## [EXTRACTED TEXT]
--- Start ---

There is not one dirty word in it, and it is funny.

The Smiths were unable to conceive children and decided to use a surrogate father to start their family. On the day the proxy father was to arrive, Mr. Smith kissed his wife goodbye and said, "Well, I'm off now. The man should be here soon."

Half an hour later, just by chance, a door-to-door baby photographer happened to ring the doorbell, hoping to make a sale. "Good morning, Ma'am", he said, "I've come to..."

"Oh, no need to explain," Mrs. Smith cut in, embarrassed, "I've been expecting you."

"Have you really?" said the photographer. "Well, that's good. Did you know babies are my specialty?"

"Well that's what my husband and I had hoped. Please come in and have a seat".

After a moment she asked, blushing, "Well, where do we start?"

"Leave everything to me. I usually try two in the bathtub, one on the couch, and perhaps a couple on the bed. And sometimes the living room floor is fun. You can really spread out there."

"Bathtub, living room floor? No wonder it didn't work out for Harry and me!"

"Well, Ma'am, none of us can guarantee a good one every time. But if we try several different positions and I shoot from six or seven angles, I'm sure you'll be pleased with the results."

"My, that's a lot!", gasped Mrs. Smith.

"Ma'am, in my line of work a man has to take his time. I'd love to be In and out in five minutes, but I'm sure you'd be disappointed with that."

" Don't I know it," said Mrs. Smith quietly.

The photographer opened his briefcase and pulled out a portfolio of his baby pictures. "This was done on the top of a bus," he said.

"Oh, my word!" Mrs. Smith exclaimed, grasping at her throat.

"And these twins turned out exceptionally well - when you consider their mother was so difficult to work with."

"She was difficult?" asked Mrs. Smith.

--- End ---

## [SUPPLIED MATERIAL]
--- Start ---

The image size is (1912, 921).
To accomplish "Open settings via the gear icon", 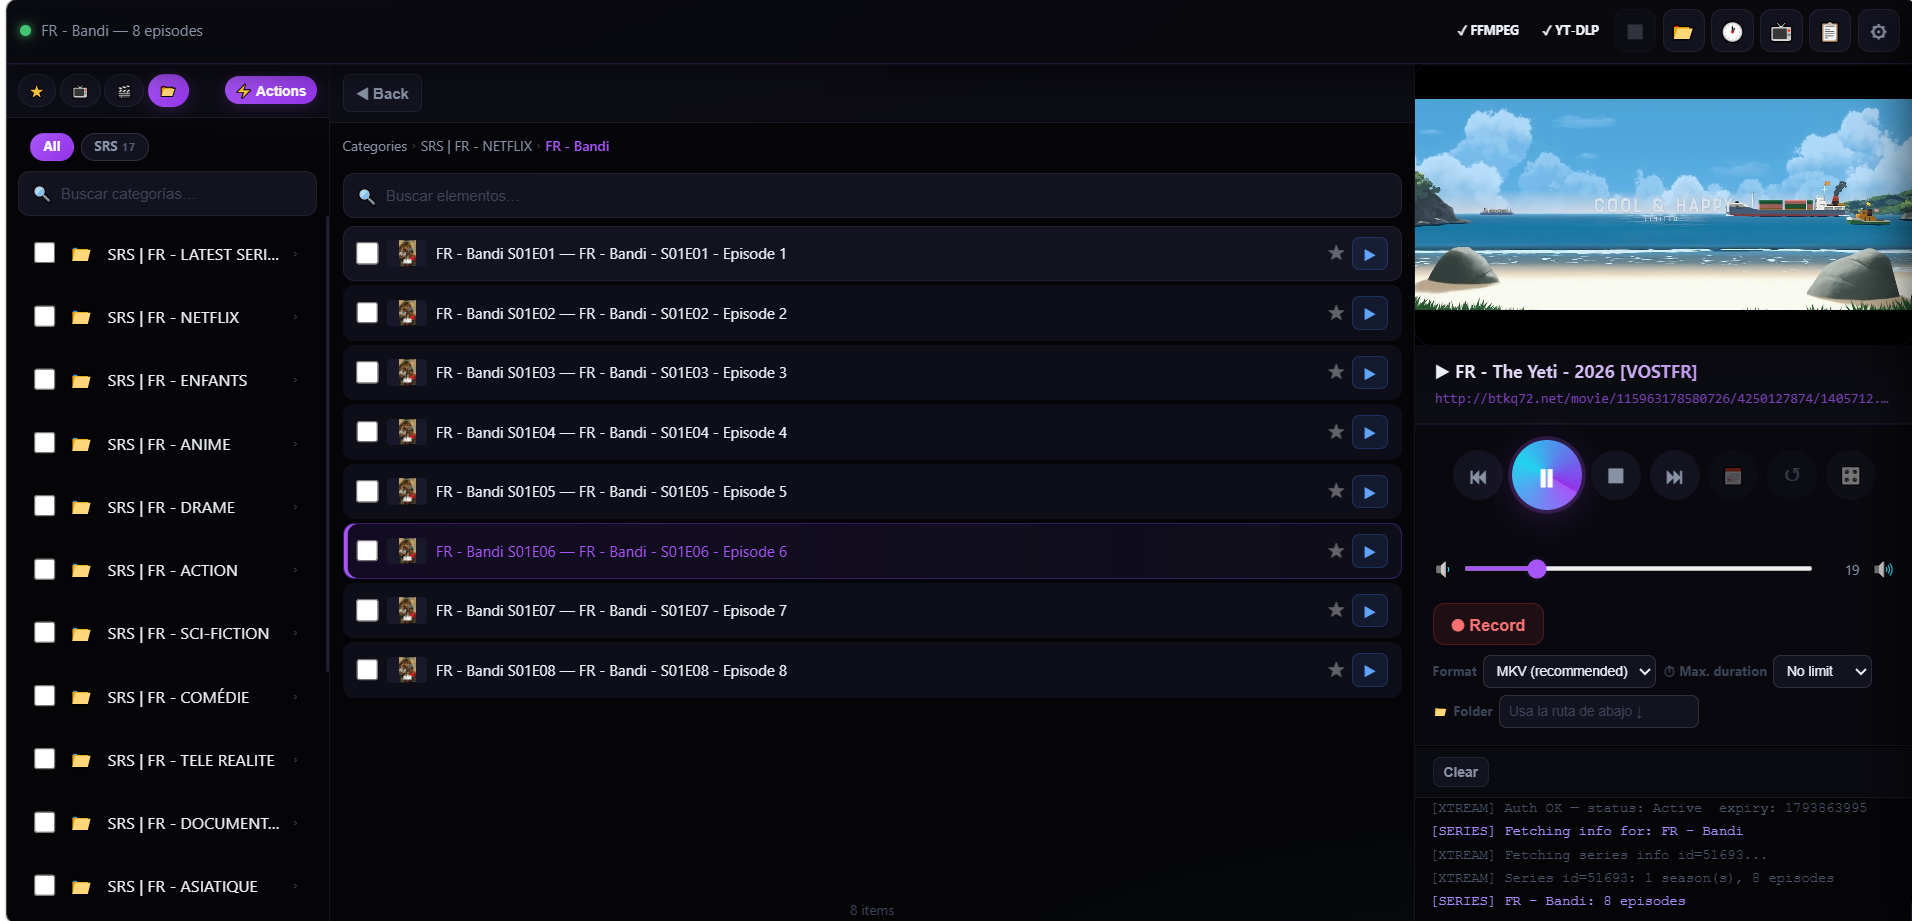I will 1878,32.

--- End ---

## [TASK TO COMPLETE]
Rewrite the joke from "The photographer opened" to "asked Mrs. Smith.", changing "briefcase" to "camera bag". The data isn't needed here.

## [OUTPUT BELOW]
The photographer opened his camera bag and pulled out a portfolio of his baby pictures. "This was done on the top of a bus," he said.

"Oh, my word!" Mrs. Smith exclaimed, grasping at her throat.

"And these twins turned out exceptionally well - when you consider their mother was so difficult to work with."

"She was difficult?" asked Mrs. Smith.